Sabemos que todos ellos hacen su mayor esfuerzo y se entregan al máximo, pero privar a un talento local de desarrollo por otro importado y con resultados discretos no creo fue una buena decisión y quizás lo que está pasando este año nos sirva de experiencia para próximas campañas.  

A pesar de esta brecha de jugadores, hay quienes apuntan al alto mando de dirección como los máximos responsables de los resultados actuales. No creo que con otro director las cosas fueran muy diferentes en nuestro plantel, pero sí pienso que hay situaciones de juego que no han sido manejadas correctamente, además, creo que son los máximos responsables de la forma deportiva actual de muchos jugadores quienes lucen muy por debajo de su verdadera calidad.

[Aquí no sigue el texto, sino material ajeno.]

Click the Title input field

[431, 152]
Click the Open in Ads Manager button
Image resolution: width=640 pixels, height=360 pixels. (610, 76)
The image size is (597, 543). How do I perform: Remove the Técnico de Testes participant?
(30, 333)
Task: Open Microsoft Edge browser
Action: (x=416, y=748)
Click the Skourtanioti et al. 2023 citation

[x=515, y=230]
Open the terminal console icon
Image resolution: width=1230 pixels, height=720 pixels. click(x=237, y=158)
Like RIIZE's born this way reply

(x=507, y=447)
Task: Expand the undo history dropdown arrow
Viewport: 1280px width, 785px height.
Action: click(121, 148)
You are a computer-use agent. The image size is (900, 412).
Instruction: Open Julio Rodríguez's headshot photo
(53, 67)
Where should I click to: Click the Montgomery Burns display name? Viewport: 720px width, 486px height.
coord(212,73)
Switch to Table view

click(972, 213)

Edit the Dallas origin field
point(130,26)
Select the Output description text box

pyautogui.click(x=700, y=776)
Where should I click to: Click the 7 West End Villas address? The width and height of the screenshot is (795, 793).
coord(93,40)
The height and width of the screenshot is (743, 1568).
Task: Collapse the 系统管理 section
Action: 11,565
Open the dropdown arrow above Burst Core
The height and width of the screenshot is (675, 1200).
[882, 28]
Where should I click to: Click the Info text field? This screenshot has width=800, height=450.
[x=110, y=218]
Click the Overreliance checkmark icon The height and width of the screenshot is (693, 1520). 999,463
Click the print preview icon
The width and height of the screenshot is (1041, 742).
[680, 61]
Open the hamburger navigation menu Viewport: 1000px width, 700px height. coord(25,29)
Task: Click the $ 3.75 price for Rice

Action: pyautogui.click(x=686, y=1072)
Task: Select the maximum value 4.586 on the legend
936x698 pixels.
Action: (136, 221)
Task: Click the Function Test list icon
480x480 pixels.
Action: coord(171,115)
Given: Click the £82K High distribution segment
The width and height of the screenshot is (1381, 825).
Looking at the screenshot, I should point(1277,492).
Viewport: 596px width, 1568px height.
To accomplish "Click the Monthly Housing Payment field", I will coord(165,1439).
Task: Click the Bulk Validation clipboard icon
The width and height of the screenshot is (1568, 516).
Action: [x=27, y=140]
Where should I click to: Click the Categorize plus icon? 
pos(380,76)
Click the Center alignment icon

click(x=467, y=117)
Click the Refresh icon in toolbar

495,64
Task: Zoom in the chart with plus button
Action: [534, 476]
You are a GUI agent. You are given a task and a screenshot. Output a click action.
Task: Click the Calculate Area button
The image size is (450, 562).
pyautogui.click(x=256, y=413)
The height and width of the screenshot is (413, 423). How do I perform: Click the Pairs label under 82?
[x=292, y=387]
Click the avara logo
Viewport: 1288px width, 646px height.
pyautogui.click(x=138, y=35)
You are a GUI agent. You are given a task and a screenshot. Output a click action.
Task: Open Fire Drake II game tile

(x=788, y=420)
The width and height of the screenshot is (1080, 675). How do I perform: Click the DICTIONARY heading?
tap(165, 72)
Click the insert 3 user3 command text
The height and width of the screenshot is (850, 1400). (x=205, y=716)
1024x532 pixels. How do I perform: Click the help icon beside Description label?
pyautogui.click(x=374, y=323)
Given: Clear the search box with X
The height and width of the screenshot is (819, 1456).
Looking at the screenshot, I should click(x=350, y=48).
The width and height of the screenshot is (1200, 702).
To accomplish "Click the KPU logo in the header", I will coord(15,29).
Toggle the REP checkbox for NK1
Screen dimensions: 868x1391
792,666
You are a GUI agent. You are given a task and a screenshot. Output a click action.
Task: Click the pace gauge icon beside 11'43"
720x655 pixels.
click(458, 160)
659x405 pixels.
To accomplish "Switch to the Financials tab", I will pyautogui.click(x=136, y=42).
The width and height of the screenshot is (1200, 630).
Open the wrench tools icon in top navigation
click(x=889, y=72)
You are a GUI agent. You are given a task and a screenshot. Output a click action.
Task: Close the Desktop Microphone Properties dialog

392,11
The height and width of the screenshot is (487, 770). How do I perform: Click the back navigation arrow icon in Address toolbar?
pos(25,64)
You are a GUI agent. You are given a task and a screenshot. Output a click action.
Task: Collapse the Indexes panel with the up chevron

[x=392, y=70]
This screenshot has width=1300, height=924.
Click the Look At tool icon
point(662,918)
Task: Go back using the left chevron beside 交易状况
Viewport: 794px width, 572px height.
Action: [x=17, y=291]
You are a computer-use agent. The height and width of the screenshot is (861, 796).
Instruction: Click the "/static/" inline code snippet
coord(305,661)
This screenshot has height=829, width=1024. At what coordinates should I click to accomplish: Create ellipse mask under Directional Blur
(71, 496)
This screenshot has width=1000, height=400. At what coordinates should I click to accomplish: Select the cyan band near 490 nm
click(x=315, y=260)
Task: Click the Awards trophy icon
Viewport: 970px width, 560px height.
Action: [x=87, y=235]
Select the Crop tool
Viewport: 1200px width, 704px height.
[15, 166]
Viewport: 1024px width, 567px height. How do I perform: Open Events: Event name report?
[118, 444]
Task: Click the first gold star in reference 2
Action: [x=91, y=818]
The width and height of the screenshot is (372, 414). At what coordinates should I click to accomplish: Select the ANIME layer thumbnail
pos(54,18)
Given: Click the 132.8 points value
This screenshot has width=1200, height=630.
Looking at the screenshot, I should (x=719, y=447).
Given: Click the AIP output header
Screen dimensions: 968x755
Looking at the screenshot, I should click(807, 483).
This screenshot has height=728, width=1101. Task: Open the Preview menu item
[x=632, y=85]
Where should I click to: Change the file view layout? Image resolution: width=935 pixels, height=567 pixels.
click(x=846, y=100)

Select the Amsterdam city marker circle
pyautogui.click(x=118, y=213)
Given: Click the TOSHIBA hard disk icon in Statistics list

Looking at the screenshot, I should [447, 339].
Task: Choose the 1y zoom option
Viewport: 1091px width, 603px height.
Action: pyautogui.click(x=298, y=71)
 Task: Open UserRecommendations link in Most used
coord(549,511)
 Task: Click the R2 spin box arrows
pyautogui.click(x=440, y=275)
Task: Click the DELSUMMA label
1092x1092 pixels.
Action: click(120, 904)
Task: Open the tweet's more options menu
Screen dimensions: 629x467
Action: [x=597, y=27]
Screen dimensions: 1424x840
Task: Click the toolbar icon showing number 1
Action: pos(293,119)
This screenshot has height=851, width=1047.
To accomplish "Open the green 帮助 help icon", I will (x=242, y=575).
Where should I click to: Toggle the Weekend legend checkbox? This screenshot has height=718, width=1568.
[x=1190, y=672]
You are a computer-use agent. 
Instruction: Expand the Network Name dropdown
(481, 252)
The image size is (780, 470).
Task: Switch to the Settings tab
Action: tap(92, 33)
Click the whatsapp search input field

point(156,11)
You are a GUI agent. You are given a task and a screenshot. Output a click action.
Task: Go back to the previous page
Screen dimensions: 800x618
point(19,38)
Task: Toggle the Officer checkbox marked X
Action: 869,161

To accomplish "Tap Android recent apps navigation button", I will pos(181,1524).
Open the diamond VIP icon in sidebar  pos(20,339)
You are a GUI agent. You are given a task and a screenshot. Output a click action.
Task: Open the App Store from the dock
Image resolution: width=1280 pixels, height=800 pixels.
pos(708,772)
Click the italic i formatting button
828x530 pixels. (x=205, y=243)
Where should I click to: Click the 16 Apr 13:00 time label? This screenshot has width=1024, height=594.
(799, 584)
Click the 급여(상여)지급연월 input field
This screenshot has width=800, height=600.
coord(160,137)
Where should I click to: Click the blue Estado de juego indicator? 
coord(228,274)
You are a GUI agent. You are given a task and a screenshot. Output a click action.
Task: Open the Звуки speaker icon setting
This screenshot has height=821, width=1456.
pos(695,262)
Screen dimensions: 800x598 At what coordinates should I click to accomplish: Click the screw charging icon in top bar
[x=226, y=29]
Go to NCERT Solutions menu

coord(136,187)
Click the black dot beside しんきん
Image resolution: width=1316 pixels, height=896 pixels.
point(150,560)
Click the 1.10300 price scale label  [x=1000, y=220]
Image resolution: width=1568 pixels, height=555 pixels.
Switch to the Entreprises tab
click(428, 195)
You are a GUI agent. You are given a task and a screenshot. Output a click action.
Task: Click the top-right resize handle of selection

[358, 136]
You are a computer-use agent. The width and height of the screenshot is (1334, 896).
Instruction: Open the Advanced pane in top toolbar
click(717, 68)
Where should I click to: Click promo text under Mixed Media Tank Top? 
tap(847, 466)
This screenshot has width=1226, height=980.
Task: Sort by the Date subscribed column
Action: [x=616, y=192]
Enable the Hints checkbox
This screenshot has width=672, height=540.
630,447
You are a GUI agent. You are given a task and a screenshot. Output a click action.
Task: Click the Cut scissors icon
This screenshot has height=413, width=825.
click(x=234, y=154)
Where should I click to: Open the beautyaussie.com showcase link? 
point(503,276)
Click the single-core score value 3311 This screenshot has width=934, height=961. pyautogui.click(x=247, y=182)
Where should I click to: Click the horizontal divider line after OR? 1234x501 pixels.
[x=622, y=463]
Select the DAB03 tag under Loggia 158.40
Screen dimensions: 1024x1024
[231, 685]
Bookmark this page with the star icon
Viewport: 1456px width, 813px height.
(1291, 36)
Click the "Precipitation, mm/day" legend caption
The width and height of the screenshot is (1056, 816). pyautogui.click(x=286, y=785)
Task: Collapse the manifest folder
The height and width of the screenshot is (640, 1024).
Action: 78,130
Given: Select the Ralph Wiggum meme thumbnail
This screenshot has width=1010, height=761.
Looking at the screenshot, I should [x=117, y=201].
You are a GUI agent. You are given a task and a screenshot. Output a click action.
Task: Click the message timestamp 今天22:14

El otro punto en el que debe trabajar la dirección es en la motivación y la competitividad, desde la temporada pasada mencioné que el conjunto no lució lo suficientemente agresivo en el terreno (quizás la falta de público influyó) y muchos fueron los que se llevaron la impresión de que nos conformábamos con dividir, o que después de ganar dos juegos, bajábamos la guardia.

Por último, y no menos importante, es la atención recibida por estos atletas y el respaldo que debe recibir de parte de las autoridades competentes. La preparación para esta serie pasó por disímiles problemas de logística, algo que motivó a que más de un jugador abandonara la preselección de Los Toros. La atención al atleta es algo sumamente importante si queremos lograr de ellos una entrega máxima.

En mi humilde punto de vista creo que el equipo puede levantar su nivel, no pienso que los resultados actuales sean la cara de los 75 partidos de esta temporada. La clasificación, bueno, esa ya no la veo tan segura como pensaba al principio, quizás me segó el fanatismo y pensé que todo lo antes expuesto eran asuntos menores de cara al terreno de béisbol, pero parece que me equivoqué. 

Mi posición seguirá siendo la de apoyar a mi equipo en todo momento, pero también, alertar a todos aquellos responsables de tomar las medidas necesarias para que este mal resultado se pueda revertir lo antes posible. 

De no tener opciones matemáticas más adelante, pues la serie aún es joven, deberíamos abrirle espacio al futuro del equipo y también, hacer una revisión profunda que nos ayude a depurar todos aquellos atletas, directivos y dirigentes que no están haciendo todo el bien por la salud de nuestro pasatiempo nacional en la provincia. 

No creo que esta triste situación por la que atraviesa el béisbol local tenga un solo culpable, sino que recae un poquito de responsabilidad sobre varias espaldas.